Chan-Lam coupling
- Named after: Dominic Chan Patrick Lam
- Reaction type: Coupling reaction

Identifiers
- Organic Chemistry Portal: chan-lam-coupling
- RSC ontology ID: RXNO:0000374

= Chan–Lam coupling =

Type of chemical reaction

The Chan–Lam coupling reaction, also known as the Chan–Evans–Lam coupling, is a cross-coupling reaction between an aryl boronic acid and an alcohol or an amine to form the corresponding secondary aryl amines or aryl ethers, respectively. The Chan–Lam coupling is catalyzed by copper complexes. It can be conducted open to air at room temperature. The more popular Buchwald–Hartwig coupling relies on the use of palladium.

==History==
Dominic Chan, David Evans, and Patrick Lam published their work nearly simultaneously. The mechanism however remained uncertain for many years. Later developments by others extended the scope to include using carboxylic acids, giving aryl-ester products.

==Mechanism==
Analysis of the mechanism is complicated by the lability of copper reagents and the multicomponent nature of the reaction. The reaction proceeds via the formation of copper-aryl complexes.

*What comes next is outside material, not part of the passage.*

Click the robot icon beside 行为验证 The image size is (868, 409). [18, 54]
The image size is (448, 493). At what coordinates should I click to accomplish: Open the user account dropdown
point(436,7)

A copper(III)-aryl-alkoxide or copper(III)-aryl-amide intermediate undergoes Reductive elimination to give the aryl ether or aryl amine, respectively:
Ar-Cu(III)-NHR-L_{2} → Ar-NHR + Cu(I)L_{2}
Ar-Cu(III)-OR-L_{2} → Ar-OR + Cu(I)L_{2}

==Example==
An example of the Chan–Lam coupling to synthesize biologically active compounds is shown below:

Compound 1, a pyrrole, is coupled with aryl boronic acid, 2, to afford product 3, which is then carried forward to the target 4. The nitrile group of 2 does not poison the catalyst. Pyridine is the ligand used for the reaction. Although the reaction requires three days, it was carried out at room temperature in ambient air and resulted in a 93% yield.